Inflation têtue, récession économique qui provoquera un relâchement monétaire, trois conditions, qui une fois réunies, propulseront le prix de l’or au-delà de son sommet 2075 $ US, enregistré en août 2020. Il reste à savoir quand.
Évidemment, nous pouvons nous tromper. L’économie américaine pourrait contre toute attente réussir un atterrissage en douceur. Mais, perso, nous n’y croyons pas.
Si jamais la Fed réussit à dompter l’inflation sous les 2 % sans pousser les USA en récession, notre pari sur l’or n’aura pas été payant. On ne pleurera pas longtemps, car le reste de notre portefeuille aura répondu en conséquence. Bref, l’or doit être considéré comme une assurance-patrimoine. Après tout, personne regrette d’avoir pris une assurance-habitation même si on n’a pas passé au feu dans le courant de l’année.

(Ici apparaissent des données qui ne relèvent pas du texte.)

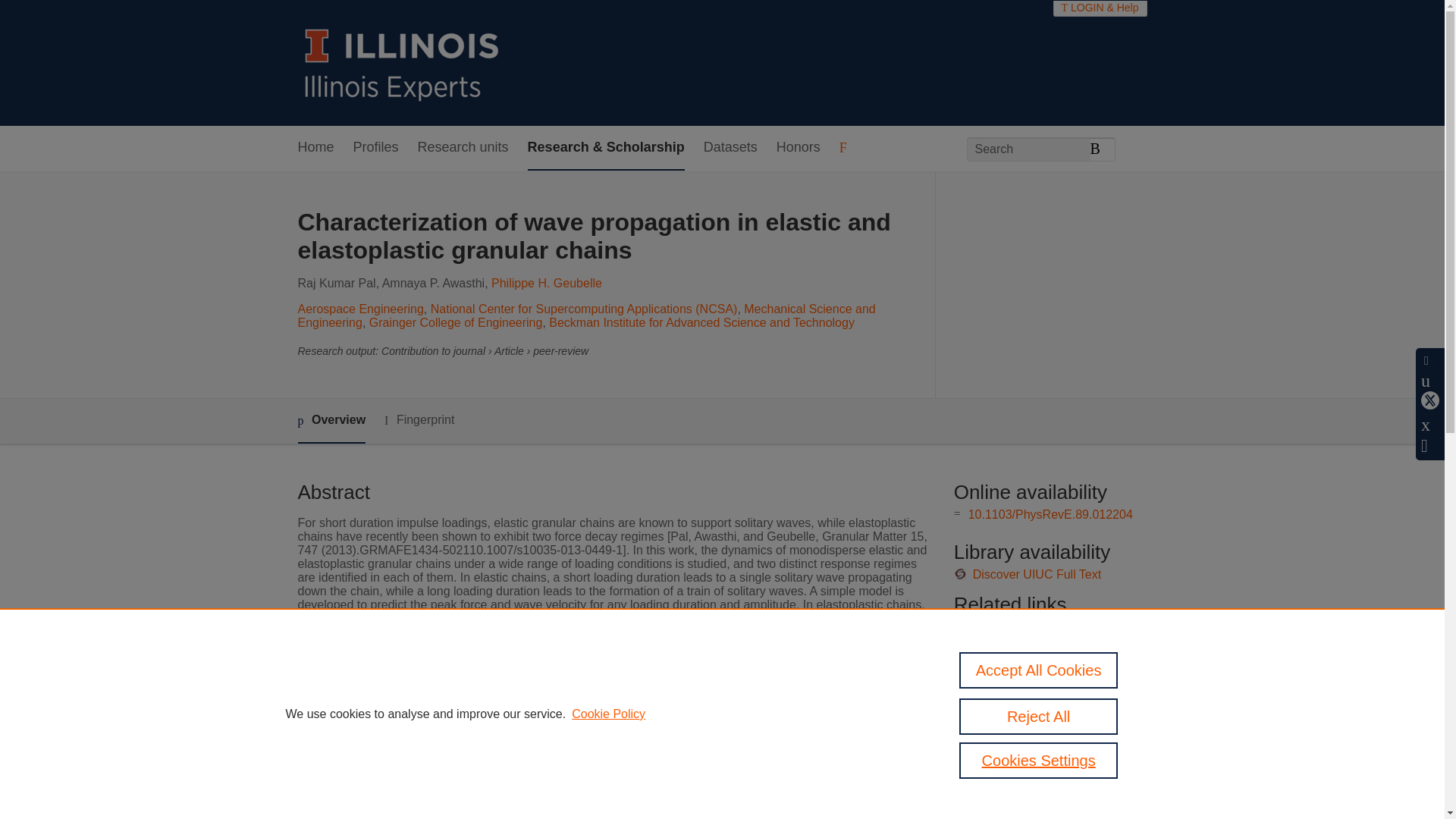
Link to the citations in Scopus (1048, 651)
Discover UIUC Full Text (1037, 574)
Grainger College of Engineering (456, 322)
Research units (462, 148)
Philippe H. Geubelle (547, 282)
Honors (798, 148)
Link to publication in Scopus (1045, 626)
Beckman Institute for Advanced Science and Technology (701, 322)
Mechanical Science and Engineering (586, 315)
Datasets (730, 148)
Aerospace Engineering (360, 308)
Fingerprint (419, 420)
Overview (331, 420)
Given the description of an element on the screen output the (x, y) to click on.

En résumé, l’or a un rôle à jouer dans la diversification d’un portefeuille, puisque le métal précieux est faiblement corrélé aux actions et obligations. Selon le profil de l’investisseur et son degré de tolérance au risque, détenir une petite partie de son avoir en or, entre 2 et 10, voire 15 %, permet d’affronter la tempête comme celle connue en 2022 où l’or s’est apprécié de 6,9 % en dollars canadiens au moment où les actions et les obligations enregistraient tous deux un rendement négatif. En passant, l’or reste très légèrement en territoire positif en 2023 (+0,6 %) malgré le recul des dernières semaines.